### Data shown
━━━━━━
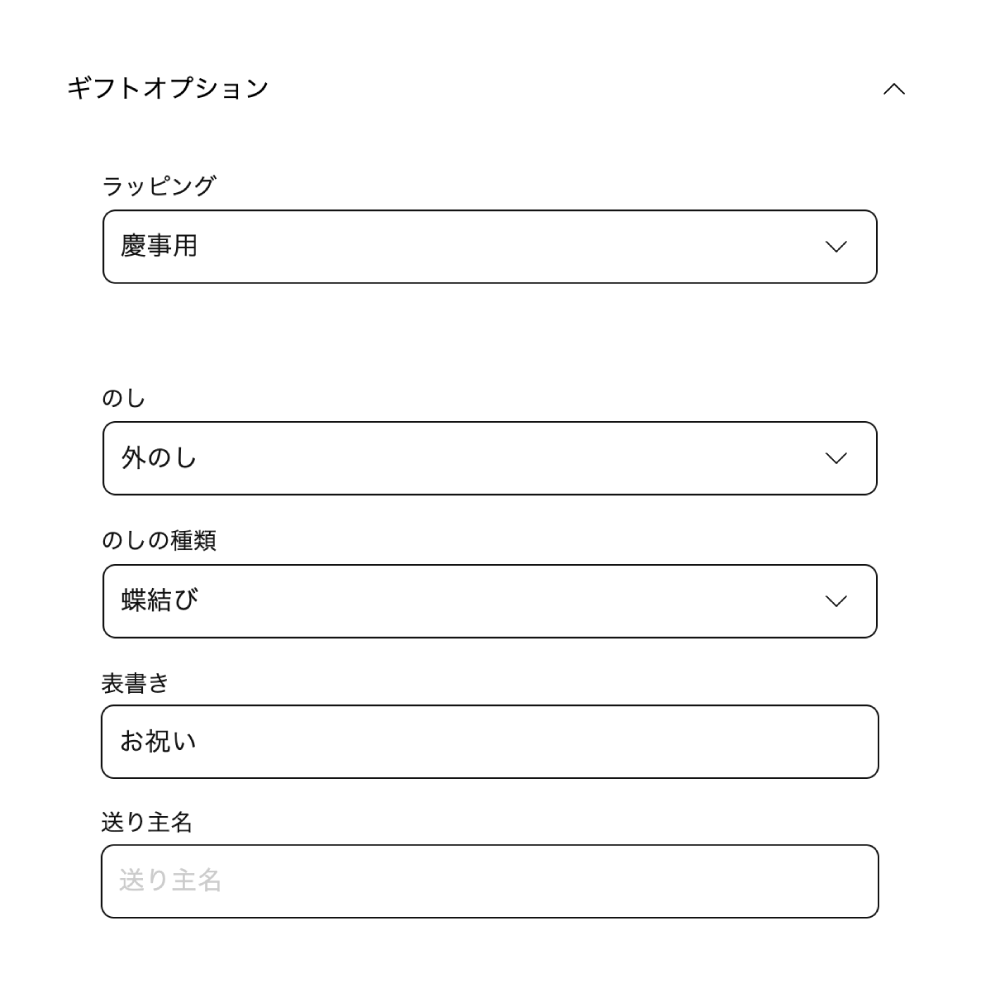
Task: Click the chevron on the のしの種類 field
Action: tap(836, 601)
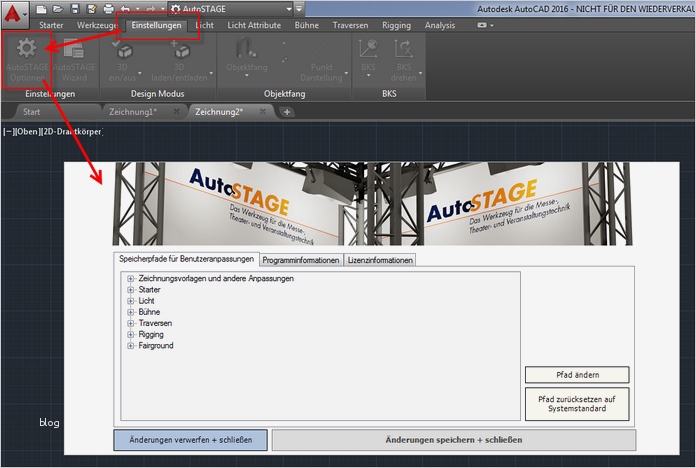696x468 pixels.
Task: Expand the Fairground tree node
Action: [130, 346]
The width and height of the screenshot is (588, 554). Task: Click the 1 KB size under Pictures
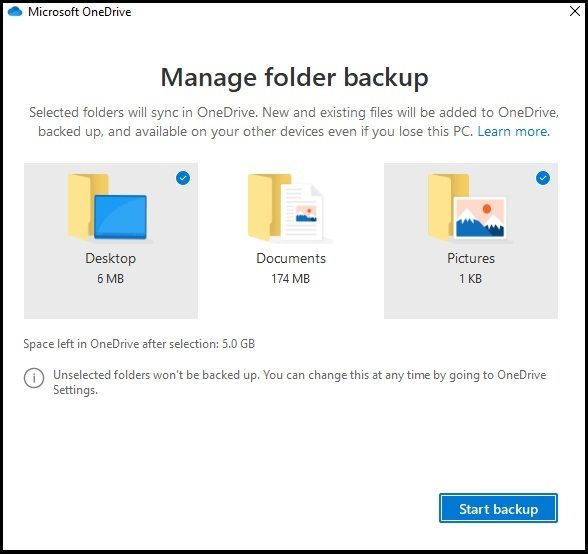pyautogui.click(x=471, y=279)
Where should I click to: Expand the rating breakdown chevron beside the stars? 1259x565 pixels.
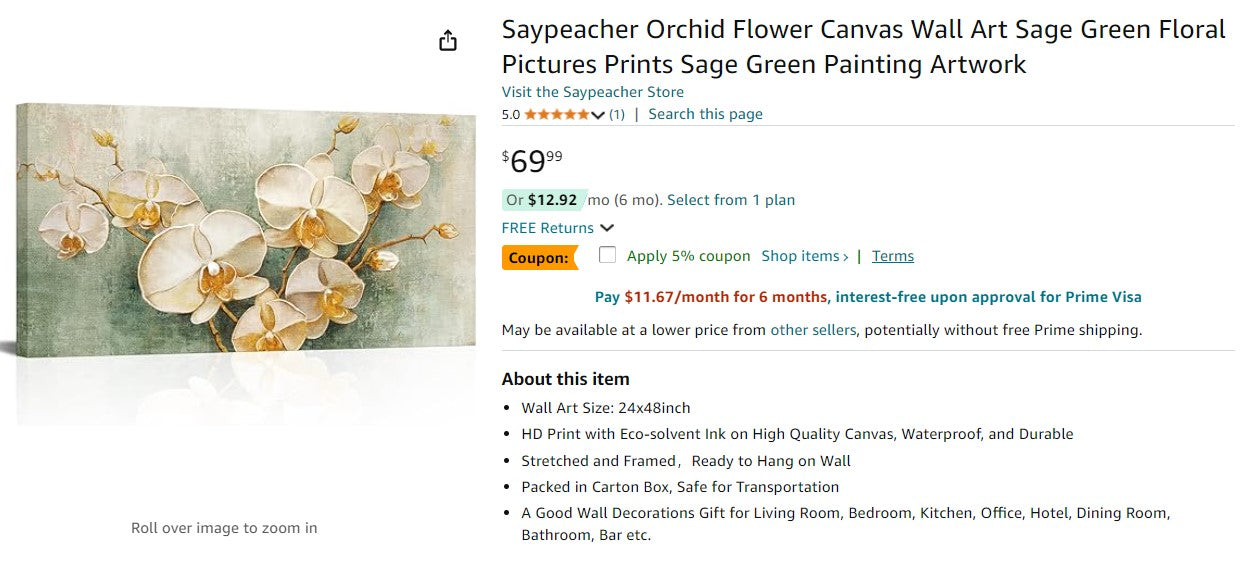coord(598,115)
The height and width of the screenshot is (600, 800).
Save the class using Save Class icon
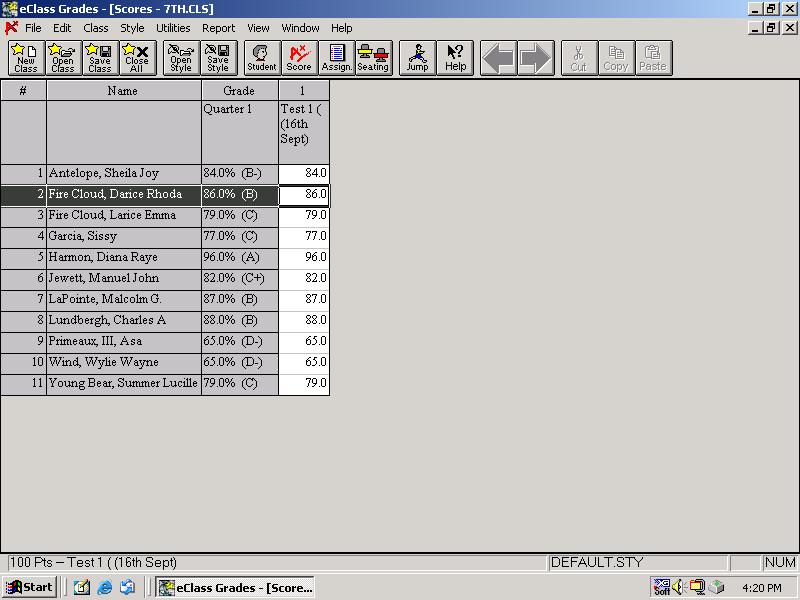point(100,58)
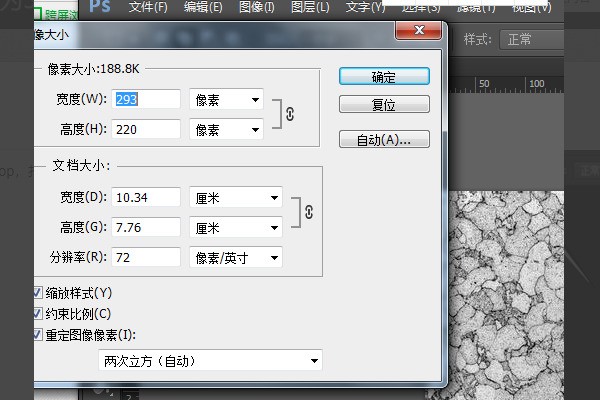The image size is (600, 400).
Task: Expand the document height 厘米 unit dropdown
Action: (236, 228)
━━━━━━
Begin at the line containing "The height and" and copy every line through the end of the data above exactly, omitting the pictures.

The height and width of the screenshot is (600, 800).
Save the class using Save Class icon
point(100,58)
The image size is (600, 400).
Task: Expand the document height 厘米 unit dropdown
Action: (236, 228)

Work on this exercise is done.